Reviews

Sex With Strangers

Laura Eason’s sexy and complicated two-hander stars Anna Gunn of ”Breaking Bad” and Billy Magnussen of ”Vanya and Sonia and Masha and Spike”.

Zachary Stewart

Zachary Stewart

| New York City |

July 30, 2014

Anna Gunn and Billy Magnussen star in Laura Eason's Sex With Strangers, directed by David Schwimmer, at Second Stage Theatre.
Anna Gunn and Billy Magnussen star in Laura Eason's Sex With Strangers, directed by David Schwimmer, at Second Stage Theatre.
(© Joan Marcus)

First impressions are everything — but should they be? My first impression of Laura Eason's Sex With Strangers, now making its New York premiere at Second Stage Theatre, was that it is a predictable and self-indulgent excuse to sound off about the digital revolution and its negative human implications. I was dead wrong. Under the deft direction of David Schwimmer, Sex With Strangers is a probing and painfully realistic look at first impressions, modern relationships, and the trust needed to bridge the gap between point A and point B.
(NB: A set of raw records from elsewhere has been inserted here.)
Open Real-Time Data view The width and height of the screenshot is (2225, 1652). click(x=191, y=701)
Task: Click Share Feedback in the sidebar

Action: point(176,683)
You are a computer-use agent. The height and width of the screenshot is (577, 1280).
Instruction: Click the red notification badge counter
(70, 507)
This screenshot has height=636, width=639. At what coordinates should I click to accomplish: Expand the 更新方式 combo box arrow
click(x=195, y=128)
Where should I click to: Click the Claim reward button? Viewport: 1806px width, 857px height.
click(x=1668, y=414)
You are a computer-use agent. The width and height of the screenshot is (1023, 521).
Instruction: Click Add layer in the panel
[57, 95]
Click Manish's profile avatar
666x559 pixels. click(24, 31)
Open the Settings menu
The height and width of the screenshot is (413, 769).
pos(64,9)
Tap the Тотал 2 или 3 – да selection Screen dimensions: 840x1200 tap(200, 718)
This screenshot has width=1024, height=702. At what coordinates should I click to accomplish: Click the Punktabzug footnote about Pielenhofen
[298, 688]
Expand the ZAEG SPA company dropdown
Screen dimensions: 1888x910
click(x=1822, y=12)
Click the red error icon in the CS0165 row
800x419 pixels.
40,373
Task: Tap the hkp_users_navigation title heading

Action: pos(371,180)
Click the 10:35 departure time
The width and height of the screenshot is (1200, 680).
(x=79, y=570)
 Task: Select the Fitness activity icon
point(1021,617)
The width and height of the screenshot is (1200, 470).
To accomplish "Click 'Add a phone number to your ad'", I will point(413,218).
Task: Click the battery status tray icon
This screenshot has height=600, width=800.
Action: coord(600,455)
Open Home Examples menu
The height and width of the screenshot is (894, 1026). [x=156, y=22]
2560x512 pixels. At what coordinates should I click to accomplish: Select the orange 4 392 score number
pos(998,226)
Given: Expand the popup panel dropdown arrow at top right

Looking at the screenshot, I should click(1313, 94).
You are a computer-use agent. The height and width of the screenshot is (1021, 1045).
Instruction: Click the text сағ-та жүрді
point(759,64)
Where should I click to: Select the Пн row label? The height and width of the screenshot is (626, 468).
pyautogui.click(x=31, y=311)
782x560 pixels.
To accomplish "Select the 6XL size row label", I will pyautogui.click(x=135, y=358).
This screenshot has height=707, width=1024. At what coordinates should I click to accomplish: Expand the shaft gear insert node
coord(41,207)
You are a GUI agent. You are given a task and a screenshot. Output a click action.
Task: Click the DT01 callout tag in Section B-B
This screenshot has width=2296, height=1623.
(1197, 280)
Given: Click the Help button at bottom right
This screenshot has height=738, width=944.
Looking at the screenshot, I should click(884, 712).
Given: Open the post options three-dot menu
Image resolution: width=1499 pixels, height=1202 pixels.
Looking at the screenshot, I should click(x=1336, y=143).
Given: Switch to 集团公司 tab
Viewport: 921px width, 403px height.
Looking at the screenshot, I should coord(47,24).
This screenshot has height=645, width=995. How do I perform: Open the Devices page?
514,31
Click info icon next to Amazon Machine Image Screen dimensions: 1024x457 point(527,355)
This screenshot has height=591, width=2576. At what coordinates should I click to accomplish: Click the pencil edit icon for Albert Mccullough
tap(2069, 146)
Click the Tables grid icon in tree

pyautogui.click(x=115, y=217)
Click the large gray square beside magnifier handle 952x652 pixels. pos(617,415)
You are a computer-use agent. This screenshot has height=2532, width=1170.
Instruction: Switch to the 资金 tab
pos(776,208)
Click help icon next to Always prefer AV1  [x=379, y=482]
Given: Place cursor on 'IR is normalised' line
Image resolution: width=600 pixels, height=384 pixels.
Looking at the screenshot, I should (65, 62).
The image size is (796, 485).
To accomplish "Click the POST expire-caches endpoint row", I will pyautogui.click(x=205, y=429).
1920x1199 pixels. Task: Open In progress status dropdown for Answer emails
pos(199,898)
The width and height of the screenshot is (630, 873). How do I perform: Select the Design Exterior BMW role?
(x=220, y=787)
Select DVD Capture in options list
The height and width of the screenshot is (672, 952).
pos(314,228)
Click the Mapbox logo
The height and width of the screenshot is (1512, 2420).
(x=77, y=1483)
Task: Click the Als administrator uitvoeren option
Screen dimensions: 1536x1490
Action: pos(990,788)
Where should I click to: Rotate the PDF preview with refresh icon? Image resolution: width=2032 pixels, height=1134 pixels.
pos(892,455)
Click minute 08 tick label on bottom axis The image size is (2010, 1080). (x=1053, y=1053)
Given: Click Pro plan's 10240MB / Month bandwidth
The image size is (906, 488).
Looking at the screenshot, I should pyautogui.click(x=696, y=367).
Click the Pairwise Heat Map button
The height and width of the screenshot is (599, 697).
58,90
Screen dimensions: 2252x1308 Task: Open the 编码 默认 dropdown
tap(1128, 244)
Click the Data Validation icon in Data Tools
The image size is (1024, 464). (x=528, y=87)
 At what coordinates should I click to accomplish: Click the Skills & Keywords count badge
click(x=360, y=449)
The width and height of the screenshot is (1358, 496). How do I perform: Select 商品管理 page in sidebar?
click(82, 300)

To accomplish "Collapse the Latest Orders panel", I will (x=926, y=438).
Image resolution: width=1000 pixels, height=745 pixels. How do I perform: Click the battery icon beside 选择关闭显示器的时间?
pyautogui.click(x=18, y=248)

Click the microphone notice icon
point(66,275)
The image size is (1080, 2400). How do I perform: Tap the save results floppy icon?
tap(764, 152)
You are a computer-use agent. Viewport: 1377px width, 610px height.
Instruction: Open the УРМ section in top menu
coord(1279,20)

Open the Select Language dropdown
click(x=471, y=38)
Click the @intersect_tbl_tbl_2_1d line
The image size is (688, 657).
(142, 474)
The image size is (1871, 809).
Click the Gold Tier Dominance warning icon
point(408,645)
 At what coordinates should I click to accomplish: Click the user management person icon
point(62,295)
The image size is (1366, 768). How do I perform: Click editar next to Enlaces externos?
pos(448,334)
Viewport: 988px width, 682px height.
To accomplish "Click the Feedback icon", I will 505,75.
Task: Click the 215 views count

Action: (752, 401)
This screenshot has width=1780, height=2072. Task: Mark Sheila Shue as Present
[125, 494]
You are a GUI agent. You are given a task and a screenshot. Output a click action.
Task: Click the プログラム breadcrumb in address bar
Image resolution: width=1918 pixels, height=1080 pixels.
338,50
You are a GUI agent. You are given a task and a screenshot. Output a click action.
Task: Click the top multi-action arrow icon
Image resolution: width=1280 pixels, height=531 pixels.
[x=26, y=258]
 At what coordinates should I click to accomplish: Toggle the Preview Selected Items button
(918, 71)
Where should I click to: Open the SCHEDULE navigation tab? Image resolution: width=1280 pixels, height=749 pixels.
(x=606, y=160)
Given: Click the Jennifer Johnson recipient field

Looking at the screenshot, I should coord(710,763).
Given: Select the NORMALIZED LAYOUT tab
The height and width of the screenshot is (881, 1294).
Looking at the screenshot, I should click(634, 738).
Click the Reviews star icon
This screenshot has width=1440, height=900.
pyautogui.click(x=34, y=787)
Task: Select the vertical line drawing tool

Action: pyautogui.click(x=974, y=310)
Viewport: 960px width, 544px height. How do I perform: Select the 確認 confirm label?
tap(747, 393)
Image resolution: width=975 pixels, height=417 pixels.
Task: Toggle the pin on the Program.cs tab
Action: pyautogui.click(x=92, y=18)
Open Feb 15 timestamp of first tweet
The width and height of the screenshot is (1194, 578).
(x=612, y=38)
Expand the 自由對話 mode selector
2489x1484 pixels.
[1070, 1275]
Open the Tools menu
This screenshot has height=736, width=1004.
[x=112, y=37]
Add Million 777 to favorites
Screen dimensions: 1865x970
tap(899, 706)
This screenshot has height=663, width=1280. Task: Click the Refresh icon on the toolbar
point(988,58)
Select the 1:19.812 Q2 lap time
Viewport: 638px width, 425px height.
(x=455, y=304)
Olivia (Anna Gunn) is a novelist turned college professor, watching over a friend's bed-and-breakfast in deepest, darkest Michigan. Her first book failed to find an audience when the cover art suggested Candace Bushnell and the pages delivered something much darker. Since then, she's been very protective of her work. When Ethan (Billy Magnussen) shows up on a snowy winter's night, her initial reaction is disgust. Ethan is a Tucker Max-style literary success story: That is to say, a jackass with a talent for prose. He gained a huge following by chronicling his sexploits on a blog. He then leveraged that into multiple book deals and a five-year stint on the New York Times bestseller list, all by the tender age of 28. He's staying at the B&B to finish up the screenplay for the film adaptation of his first book, Sex With Strangers.

After barging into the house, making a few off-color remarks, and checking his iPhone incessantly, he asks, "Am I seeming like a dick?" (Does he even need to ask?) But within the hour and after some wine-soaked exposition, his frat-boy veneer has given way to a soft poetic soul. He expresses his love for Olivia's obscure first novel and even quotes it back to her. She's smitten. (It doesn't hurt that these kind words are coming out of a handsome face.) They're all alone in the house, but should she really trust him? After all, he's made a career of charming girls and then writing about his conquests on the Internet.

You see where this is going, right? Well, you're wrong. The second act takes on a life of its own, far beyond the pretty-people-in-a-snowed-in-house soft-core-porn setup of the first. Eason develops both of her characters into fully formed human beings, equally capable of kindness and cruelty. Through exceptionally real-sounding dialogue, Eason explores professional jealousy, status issues, and the right to a past that doesn't define your future. Both actors excel in this back-and-forth and you never get the feeling that there is a clear "righteous party" in the mind of the author.

Schwimmer has garnered emotionally raw performances from both actors. Gunn is sophisticated, vulnerable, and skittish. Magnussen is bold, childlike, and utterly charming. Both accomplish, in just over two hours, the difficult task of creating an archetypal character and then smashing our preconceived notions of that character.

Well-considered design elements undergird these stellar performances by carefully establishing expectations. Andromache Chalfant has littered the set with clues about Anna's predilections: dusty first-edition books, vinyl records, and red wine. ESosa's costumes for Ethan tell the story of a millennial arrested by success: The hoodies, t-shirts, and fat-tongued sneakers make him appear like an overgrown toddler who's been hitting the gym hard. Japhy Weideman's fast-motion natural lighting during transitions seems to indicate the passage of time, but even this is misleading our perception of where the play is going.

You'll just have to see it and find out. Yes, it is very easy (and quite reasonable) to judge a book by its cover — in this case, two attractive actors staring lustily out from the program. It's even more rewarding, however, to find something surprising inside.